**What the task requires:** In the records below, find the line containing "Given: Tap the アプリ情報 header title" and the line containing "Screen dimensions: 600x360"; please repeat exactly the lines from one to the other, both included, and nothing more.

**Available data:**
== Segment start ==

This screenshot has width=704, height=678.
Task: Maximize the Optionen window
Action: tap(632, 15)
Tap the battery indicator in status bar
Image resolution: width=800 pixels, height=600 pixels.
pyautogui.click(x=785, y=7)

== Segment end ==
== Segment start ==

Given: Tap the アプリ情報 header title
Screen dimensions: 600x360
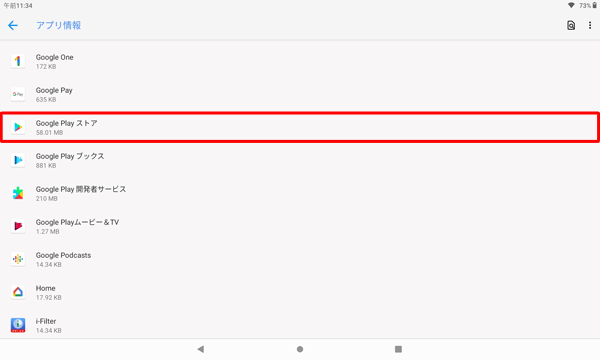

== Segment end ==

**Task solution:**
Given: Tap the アプリ情報 header title
Screen dimensions: 600x360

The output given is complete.